Of course, making such income a reality is much easier said than done. This is especially true in the case of passive income via property, which is often touted as the ultimate money-maker.
While there’s certainly great potential in profiting through property, it’s not as simple as purchasing a house and expecting the dough to start rolling in. Becoming a landlord may seem like a relatively straightforward process, but netting a positive ROI requires new landlords to accept some hard truths.
So, what do you need to accept to make your passive income goals more than a pipe dream?
You’re Probably Going to Need Some Help
Although you may be tempted to try to do everything yourself as a new landlord, sometimes it pays to have some extra help on deck.
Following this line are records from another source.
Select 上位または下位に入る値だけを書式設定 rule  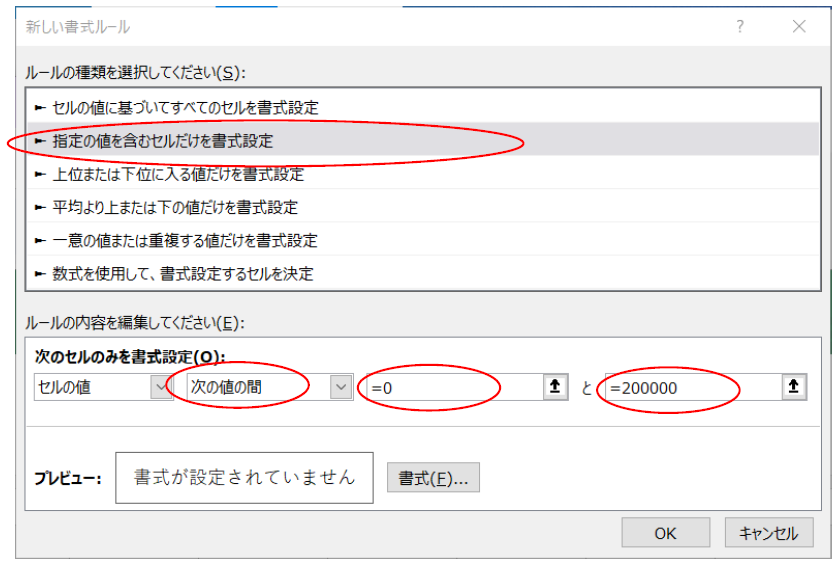(177, 174)
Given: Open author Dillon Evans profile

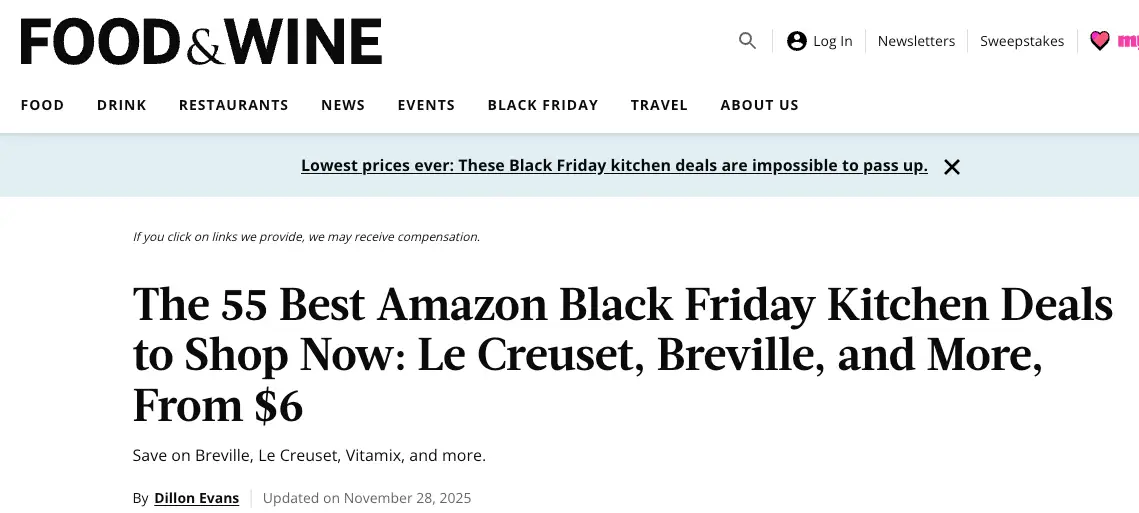Looking at the screenshot, I should pyautogui.click(x=196, y=498).

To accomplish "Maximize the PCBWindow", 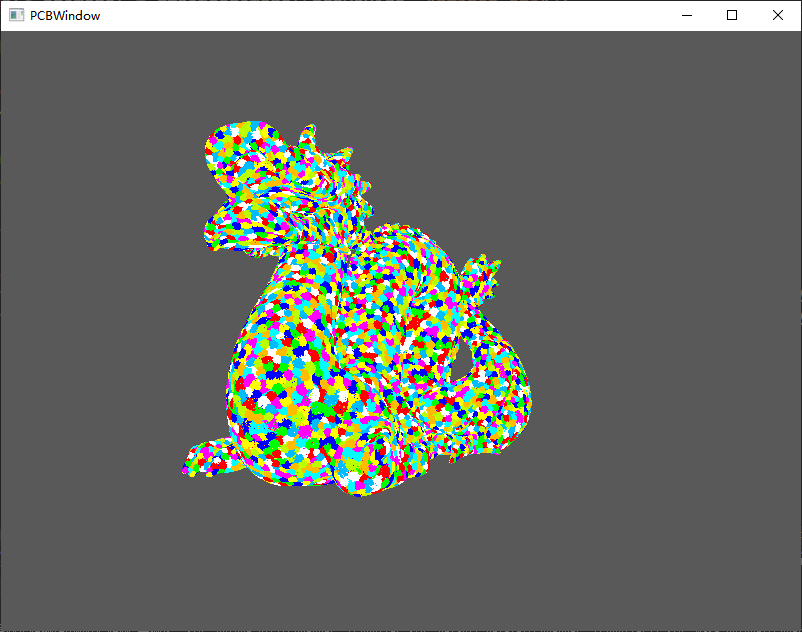I will (x=731, y=15).
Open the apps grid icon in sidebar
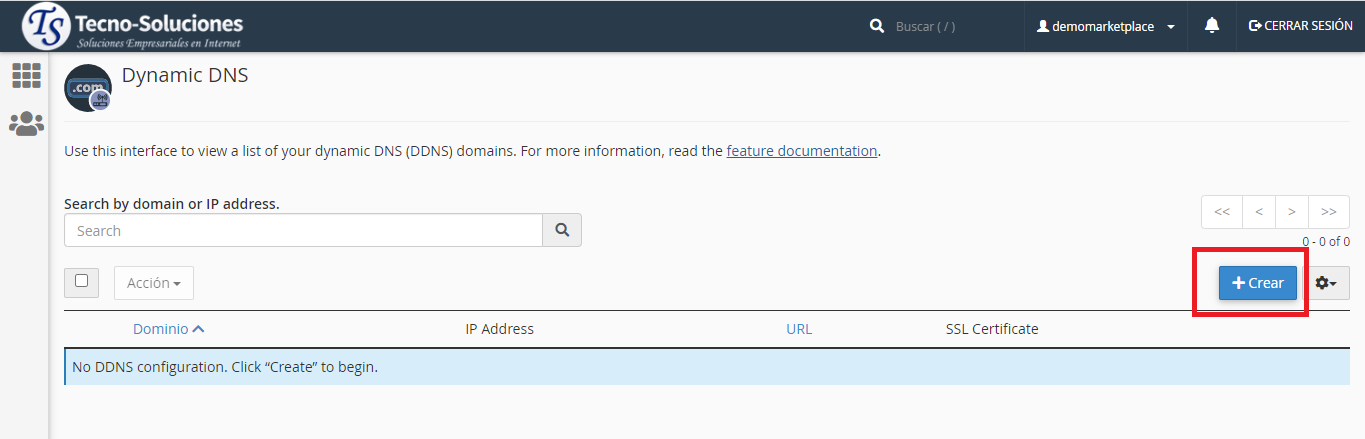This screenshot has width=1365, height=439. click(x=26, y=76)
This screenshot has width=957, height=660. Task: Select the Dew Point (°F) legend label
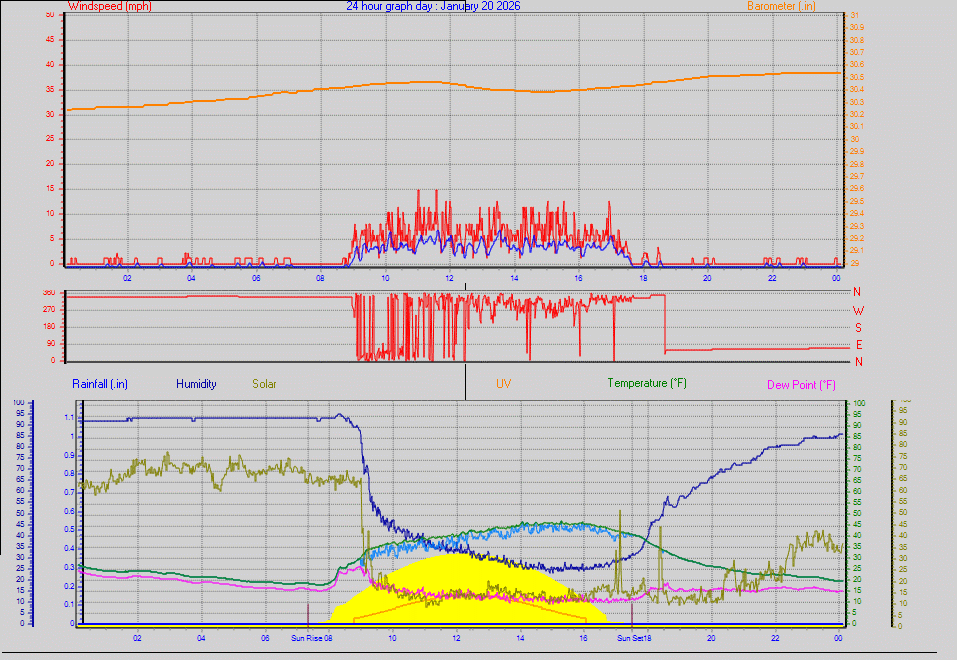coord(801,384)
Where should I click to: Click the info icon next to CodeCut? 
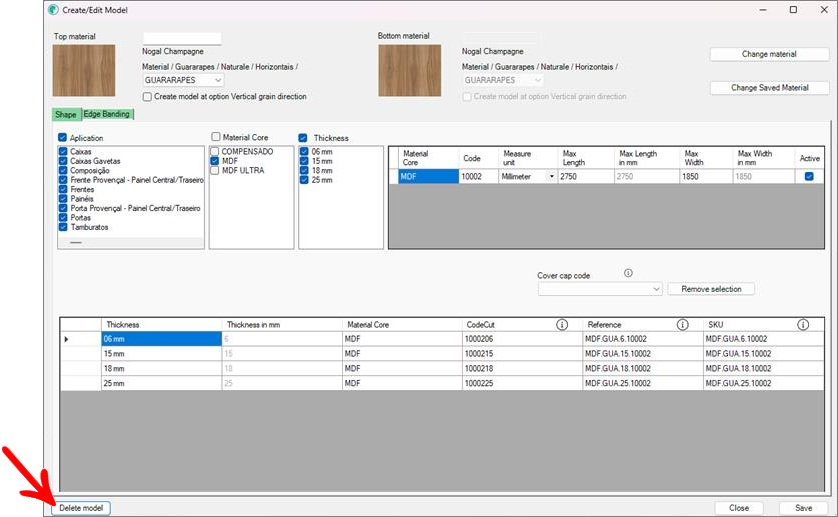pyautogui.click(x=562, y=325)
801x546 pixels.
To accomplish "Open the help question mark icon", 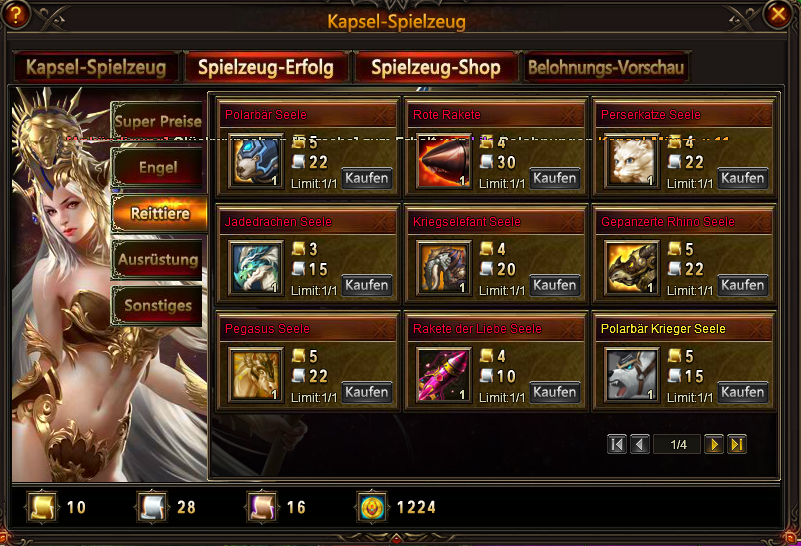I will [15, 14].
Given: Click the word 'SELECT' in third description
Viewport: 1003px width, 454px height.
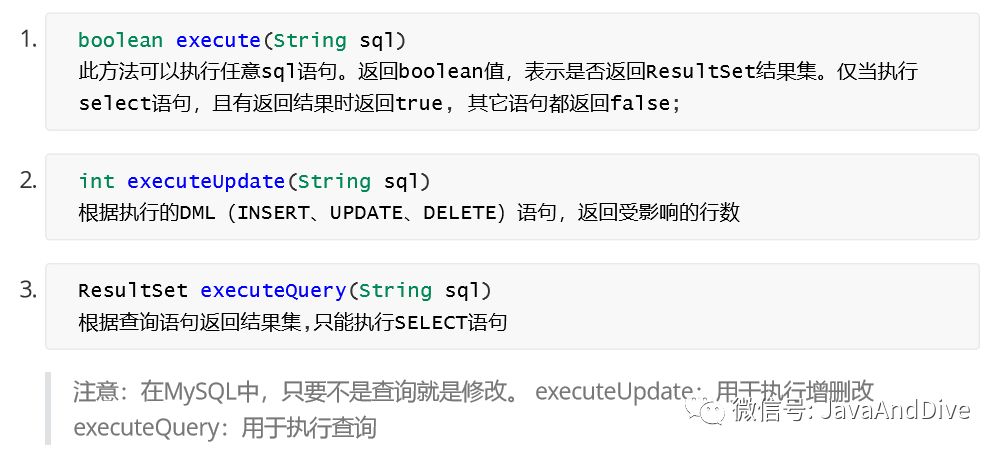Looking at the screenshot, I should click(x=430, y=322).
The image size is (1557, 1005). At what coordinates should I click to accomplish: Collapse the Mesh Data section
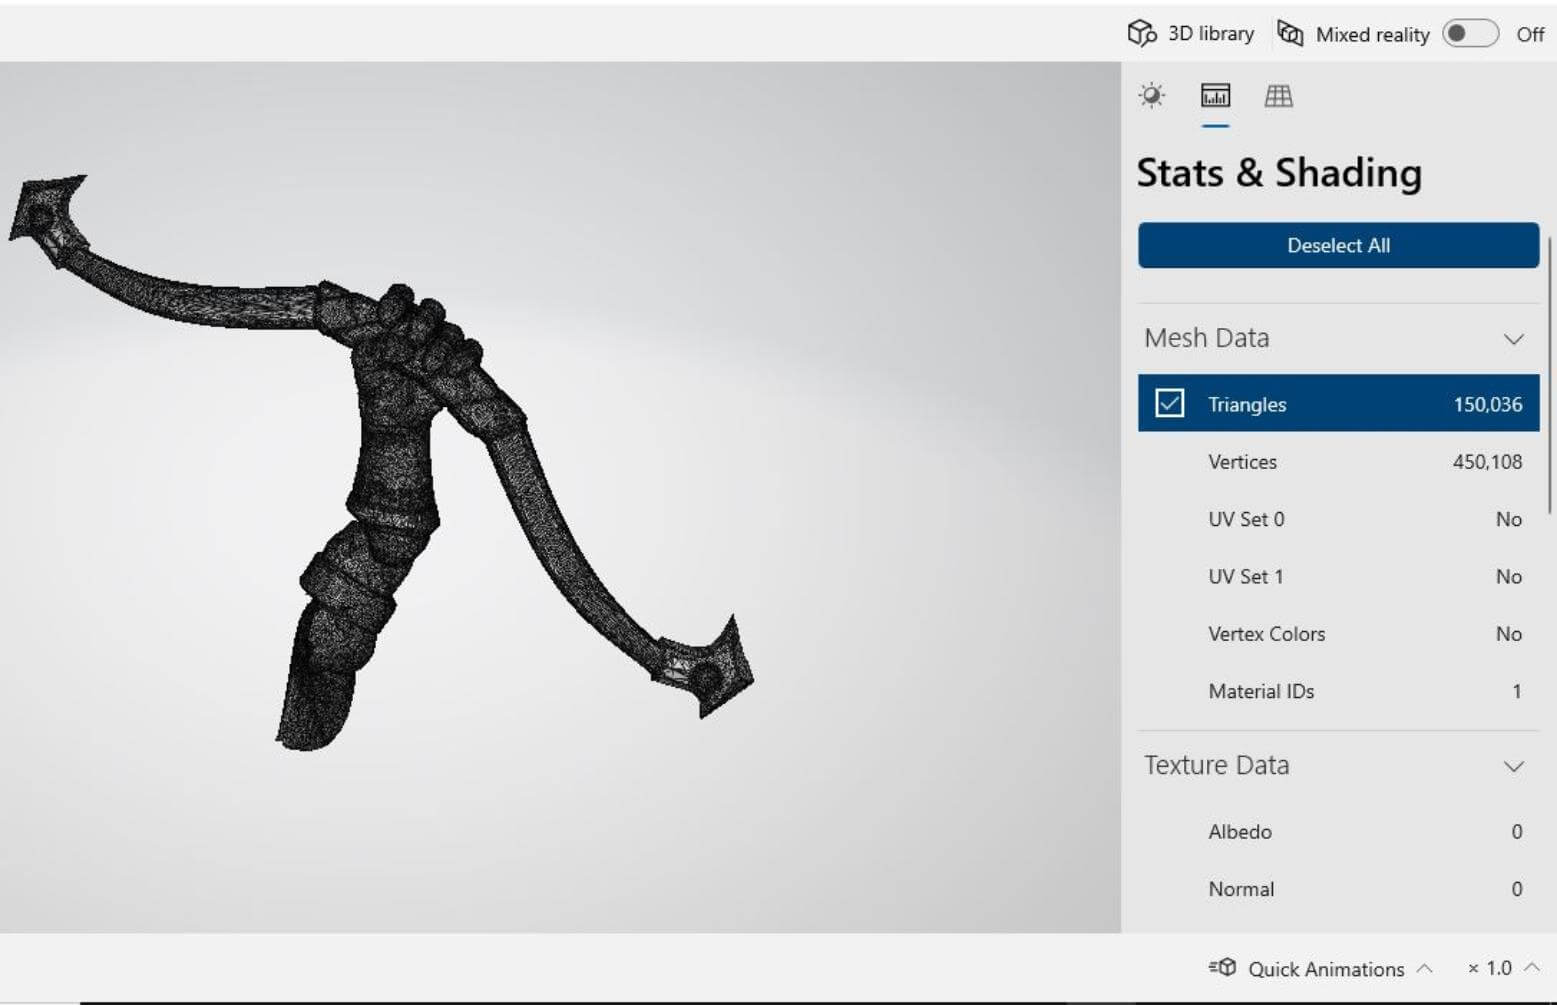point(1513,339)
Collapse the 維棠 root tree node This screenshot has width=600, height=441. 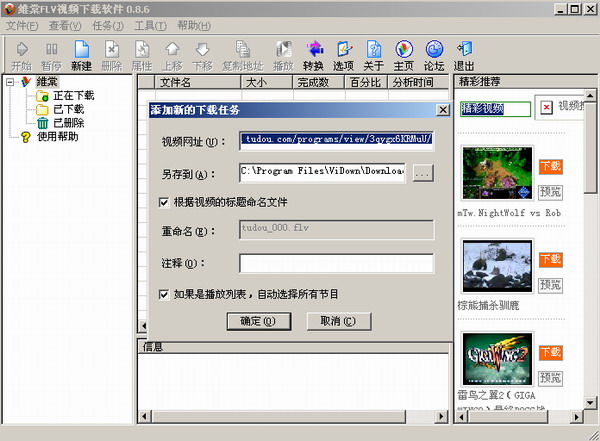[x=11, y=82]
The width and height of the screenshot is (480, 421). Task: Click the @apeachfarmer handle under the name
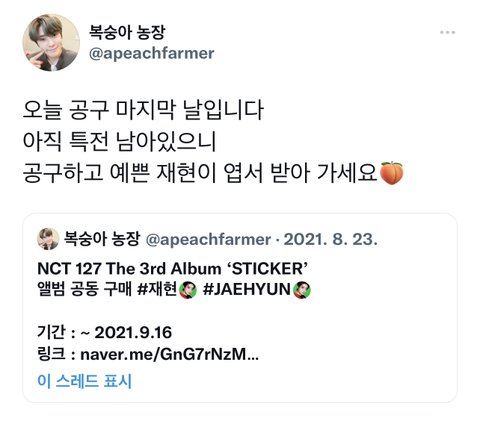click(x=152, y=53)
Seriously. Especially if you’re trying to rent out a property that’s far beyond your own backyard, hiring a property management company might be your best bet if you find yourself overwhelmed or simply too busy to be the heavy lifting of being a landlord yourself.
Don’t think of such a hire as a middleman, but rather an investment to keep your tenants in line and ensure that you’re not losing out on potential income. Think of it this way: the more help you have, the more tenants and properties you can manage. On a similar note, it pays to have someone on deck to act as a sort of system of checks and balances to justify your property decisions.
When in doubt, it always pays to be tough on your tenants versus accept someone with a shady background or credit history. Although it may be tempting to welcome the first tenants who show up to rent, aggressively screening tenants will almost always help you prevent needless headaches down the road. If someone’s unwilling to undergo a credit or background check or hesitates to hand over rental referrals, you have every right to be skeptical of their application.
You Can’t Be a Pushover
On a similar note, you shouldn’t tolerate tenants who consistently complain or don’t respect your property. While some accidents and emergencies are inevitable, sometimes you may need to get confrontational with your tenants for the sake of your financial security. If you consider yourself to be timid, you’ll have a tough time as a landlord.
You Can’t Control the Market
If history has taught us anything, it’s that the housing marketing can be incredibly volatile. There’s no need to be paralyzed by fear when it comes to purchasing and renting out property, but bear in mind the dangers of potentially spread yourself thin. Expansion may seem like a no-brainer when money starts coming in; however, it pays to tread lightly and approach new properties with caution.
Those who understand the realities of being a landlord inevitably poise themselves for success versus those who have no idea what they’re doing. By entering the field with realistic expectations, you can decide whether or not you have what it takes to pursue passive property income.